A fine agosto, alla vigilia del campionato, Darth Cognigni aveva già licenziato tre allenatori, battendo il record di Zamparini, e sedato due rivolte di piazza, o per meglio dire di piazzalino, quello antistante l’ingresso della Tribuna Autorità. La prematura eliminazione dalla coppa fu seguita da un avvio di campionato  che a fine ottobre vedeva la Fiorentina costruita a costo zero a punti zero. Diego non sapeva più che pesci pigliare. Eppure 'sto Vierchowod l’ho già risentito nominare, mormorava sommessamente guardando l’allenatore che alla fine Darth Cognigni gli aveva messo sotto contratto.

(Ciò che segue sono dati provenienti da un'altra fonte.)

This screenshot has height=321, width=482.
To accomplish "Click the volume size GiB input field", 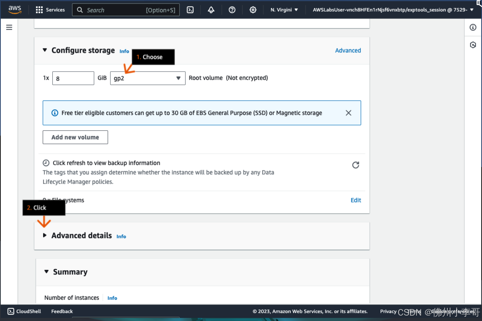I will click(x=73, y=78).
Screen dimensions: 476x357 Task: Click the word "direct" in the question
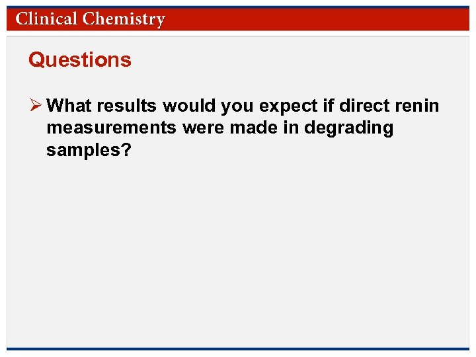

Guerini, chi era costui? ululava alle pareti il manager Rogg aggirandosi anche lui nei sotterranei del Franchi in cerca della pantegana della Curva Fiesole, avendo convocato una conferenza stampa ristretta a cui nemmeno lei si era presentata.
A natale, DDV presentò il suo programma in vista delle elezioni. La Confindustria si incavolò a bestia, avendo dedicato ore alla sua lettura e non avendoci capito una mazza. Dette mandato alla Federcalcio di sanzionare la scheggia impazzita del sistema attaccandolo in ciò che aveva più caro, i 250 milioni di euro investiti nella Fiorentina. Cominciarono a mandare alle partite dei viola arbitri provenienti dal badminton. Durante una trasferta a Crotone, fu squalificato l’autista. I giocatori dovettero tornare a piedi lungo l’Appennino, dandosi alla macchia. Qualcuno, arrivato a Gubbio, ebbe una botta di nostalgia e decise di fermarsi lì.

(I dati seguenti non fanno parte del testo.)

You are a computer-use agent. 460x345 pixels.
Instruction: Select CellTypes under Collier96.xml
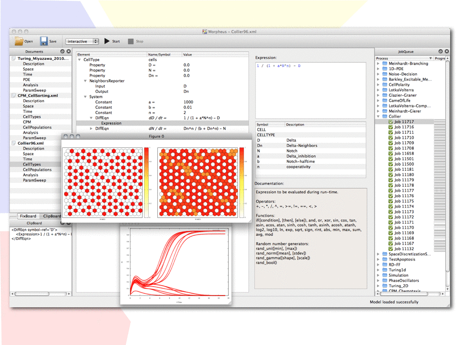point(32,164)
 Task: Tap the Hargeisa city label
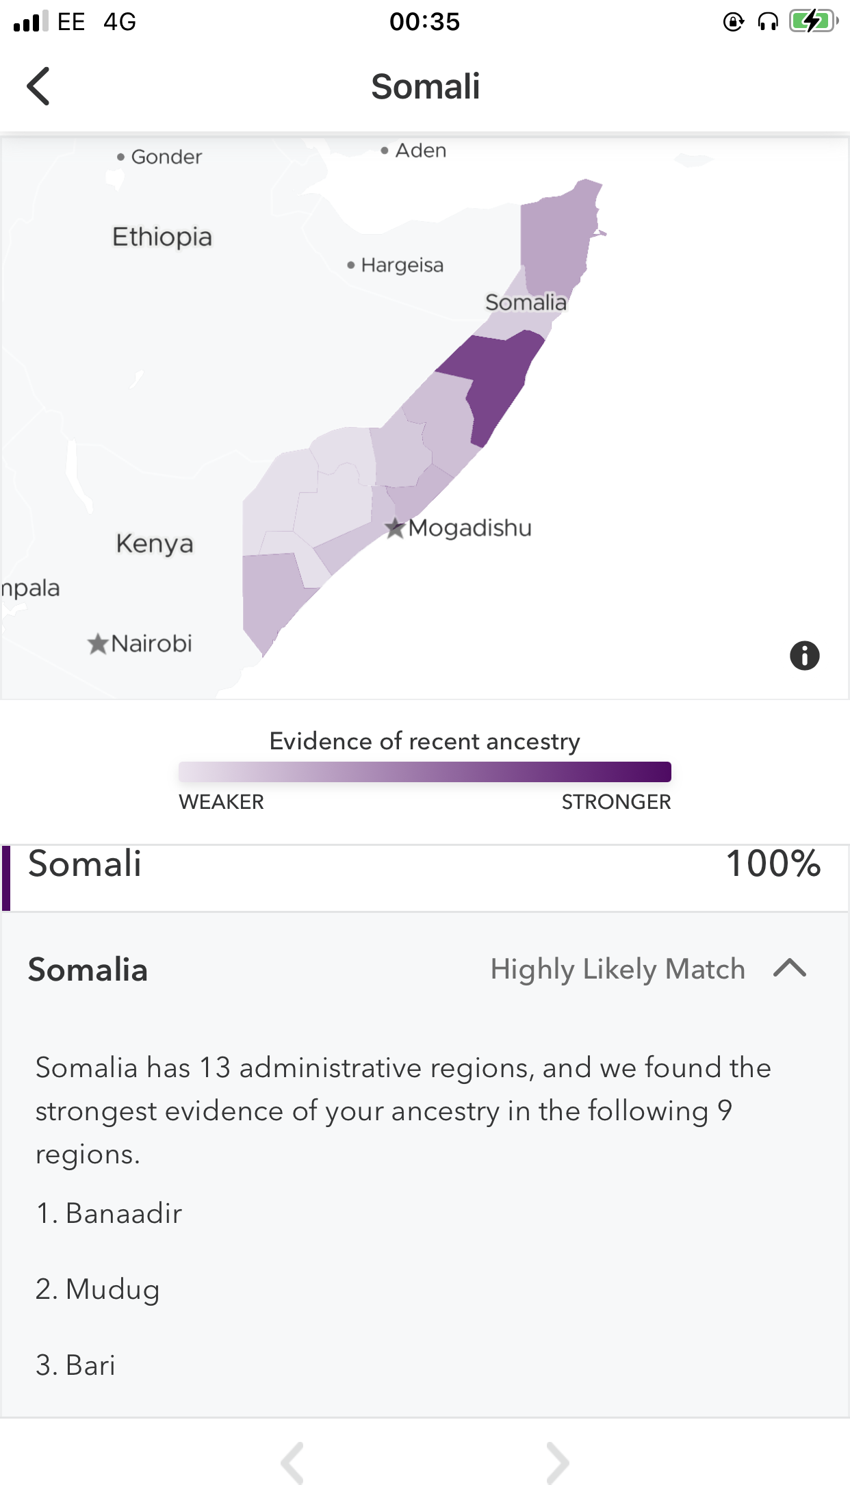(402, 265)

A maggio, la Fiorentina era stata retrocessa in C4 per indegnità morale. Il titolo sportivo era tornato nelle mani del Comune. Dario Nardella si vide arrivare un giorno in ufficio Eugenio Giani, che gli sparò a bruciapelo: “Ho l’uomo che fa per noi!” Da un passaggio segreto di quelli costruiti dal Vasari, ecco saltare fuori il Mago Zurlì che gridò al Sindaco: “Topo Gigio! Finalmente ti ho ritrovato! Quanti anni!
La crisi istituzionale dura tutt’ora. La Fiorentina invece fu data a prezzo simbolico ad un risuolatore di scarpe di Ponte a Mensola, che in quindici giorni compì il miracolo di rimettere insieme una squadra dal nulla, ed iscriversi al campionato su Vega.

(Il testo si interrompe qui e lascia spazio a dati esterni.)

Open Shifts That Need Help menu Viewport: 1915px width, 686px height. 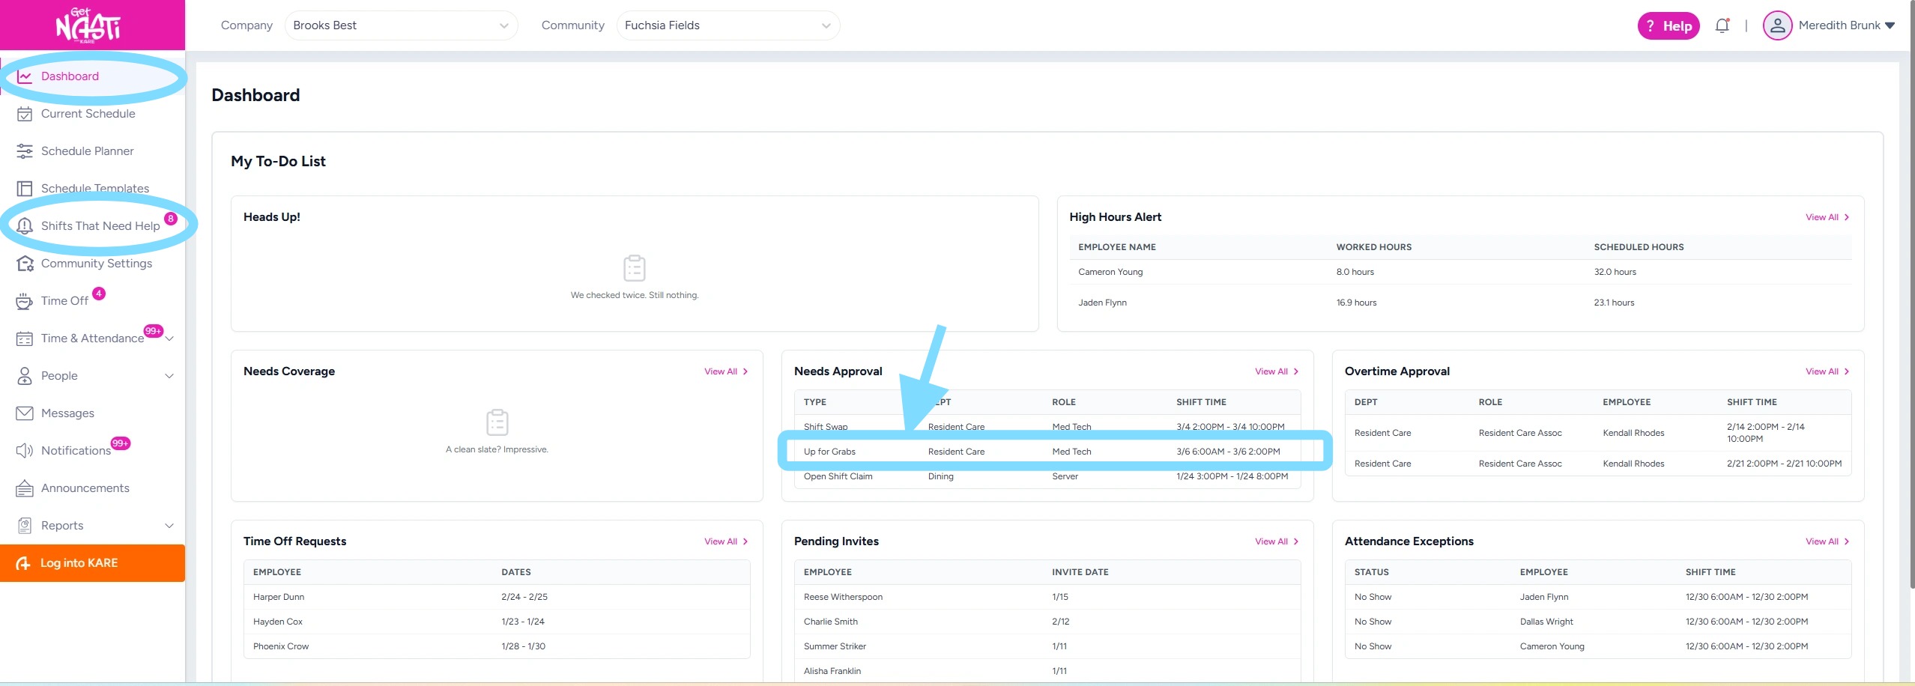pos(100,226)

Il resto è storia. Sono 24 anni che la Fiorentina non è più retrocessa, a Gubbio non ha più nevicato, nessuno ha più rivisto il Nardella e il Giani, il piazzamento peggiore è stato il sedicesimo posto, che dà diritto alla partecipazione alla sagra del tortello di Sagginale, senza passare dai preliminari. Il decano dei giornalisti fiorentini presenterà prossimamente le proprie memorie, dal titolo: “Noi siamo questi, la nostra dimensione è questa”. In copertina, il celebre piatto di pappardelle alla lepre trangugiato nell’estate del 2012 a Moena da circa 370 addetti stampa accreditati al seguito della squadra.
Pasqual fece la sua ricomparsa un bel giorno d’inverno, avvolto in un mantello. Gli si parò di fronte uno steward, ai tornelli dello stadio. Lui sollevò la mano, e con l’antica arte manipolatoria delle menti deboli propria dei cavalieri Jedi, disse: “Servi bene il tuo padrone”, invitandolo a farsi da parte.
Lo steward, con voce monocorde da ipnotizzato, gli rispose: “Il mio padrone non so nemmeno chi caspita sia”.